A regular expression, regex or regexp (sometimes called a rational expression) is, in theoretical computer science and formal language theory, a sequence of characters that define a search pattern. Usually this pattern is then used by string searching algorithms for “find” or “find and replace” operations on strings, or for input validation. (1).
According to the syntax used, it is possible to repeat zero, once or several times character strings of one word, leading to the definition of a set of words with a close spelling.
Regular expressions used in search equations allow to find results despite spelling mistakes and have to be enclosed within slashes, as follows:
au.\*:/joh?n(ath[oa]n)/
They also enable to push a boundary of the Elasticsearch search engine, namely, the impossibility of using a truncation in an exact phrase or phrase-type (proximity search) search. This can be useful, for example, if one wishes to search for all the publications of an author whose name is common.
To search for the documents associated with “Martin J.”, one will write:
au.raw:/[Mm][Aa][Rr][Tt][Ii][Nn][, ]+[Jj].*/
Building a Regular Expression, Step by Step
In this paragraph we will resume stage by stage the building of the regular expression allowing to retrieve the documents associated with author “Martin J.”.
au.raw:/[Mm][Aa][Rr][Tt][Ii][Nn][, ]+[Jj].*/
There are specific rules to the writing of regular expressions. Only for the regular expressions:
? stands for 0 or 1 time the previous item
* stands for 0 or n times the previous item
+ stands for 1 or n times the previous item
In the example we are studying, we first have to choose whether we use all subindexes of the “au” author index or a single subindex. In this example, it is good practice to take only in consideration the “raw” subindex for it doesn’t segment each term and doesn’t process character strings. Thus the author’s name, “Martin J”, is not transformed.
For further information, see : Expert Search
1) Due to the choice made, we write
au.raw :
2) The regular expression is always written between 2 slashes
au.raw:/ /
3) Each letter may be in upper or lower case
au.raw:/[Mm][Aa][Rr][Tt][Ii][Nn]/
4) The name may be followed by a comma or a space
au.raw:/[Mm][Aa][Rr][Tt][Ii][Nn][, ]/
5) The name must be followed by the J initial in upper or lower case
au.raw:/[Mm][Aa][Rr][Tt][Ii][Nn][, ]+[Jj]/
6) The first letter of the first name is followed or not by a period.
au.raw:/[Mm][Aa][Rr][Tt][Ii][Nn][, ]+[Jj].*/
Square brackets are used to find possibilities of writing related to a single character, while brackets allow to group one or more characters.

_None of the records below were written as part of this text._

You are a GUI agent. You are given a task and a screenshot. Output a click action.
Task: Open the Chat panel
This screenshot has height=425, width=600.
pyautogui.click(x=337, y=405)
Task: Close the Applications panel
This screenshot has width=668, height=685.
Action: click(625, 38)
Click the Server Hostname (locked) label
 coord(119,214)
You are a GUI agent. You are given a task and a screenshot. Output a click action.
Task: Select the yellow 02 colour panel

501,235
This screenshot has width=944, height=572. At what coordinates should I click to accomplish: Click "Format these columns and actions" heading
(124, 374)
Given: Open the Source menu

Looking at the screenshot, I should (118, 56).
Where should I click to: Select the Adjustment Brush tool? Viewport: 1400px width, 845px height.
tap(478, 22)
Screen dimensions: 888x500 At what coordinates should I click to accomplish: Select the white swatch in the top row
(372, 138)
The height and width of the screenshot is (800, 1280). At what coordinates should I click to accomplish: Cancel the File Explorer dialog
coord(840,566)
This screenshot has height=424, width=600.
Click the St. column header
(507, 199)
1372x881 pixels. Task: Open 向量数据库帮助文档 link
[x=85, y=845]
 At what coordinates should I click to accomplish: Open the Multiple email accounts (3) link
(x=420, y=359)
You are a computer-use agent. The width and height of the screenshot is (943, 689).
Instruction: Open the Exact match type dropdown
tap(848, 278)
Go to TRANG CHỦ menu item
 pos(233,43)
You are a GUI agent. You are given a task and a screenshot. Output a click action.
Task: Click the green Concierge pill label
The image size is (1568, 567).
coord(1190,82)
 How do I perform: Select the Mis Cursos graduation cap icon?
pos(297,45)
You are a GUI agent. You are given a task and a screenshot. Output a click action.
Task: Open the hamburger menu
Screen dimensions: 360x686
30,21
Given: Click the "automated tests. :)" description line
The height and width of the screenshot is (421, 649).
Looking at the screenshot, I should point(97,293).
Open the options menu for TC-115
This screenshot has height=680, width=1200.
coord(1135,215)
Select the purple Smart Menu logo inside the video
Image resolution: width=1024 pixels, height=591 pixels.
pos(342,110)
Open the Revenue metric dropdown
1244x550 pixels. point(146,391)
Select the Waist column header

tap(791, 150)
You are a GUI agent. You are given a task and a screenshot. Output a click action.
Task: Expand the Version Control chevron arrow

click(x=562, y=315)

In the following regular expression:
au.\*:/joh?n(ath[oa]n)/
? indicates that the “h” letter must be absent or present once,
[oa] means that there will be a “o” or a “a”, at this place in the author’s name.
With this regular expression, one will be able to retrieve the authors named: jonathan
, jonathon
, johnatho
n or johnathan
.
Note that this search in the author index, “au”, does not relate only to the “raw” subindex, but to all the subindexes declared for this index, namely: “raw”, “fold” and “rich.”
For further information, see : Index and Subindex List
If one wishes to take into consideration more than two choices for one character, one may write as follows:
(é|e|è
)
This form of writing allows to manage the choice between several accentuated forms or the possibilities to have commas followed or preceded by a space, in the structure of metadata.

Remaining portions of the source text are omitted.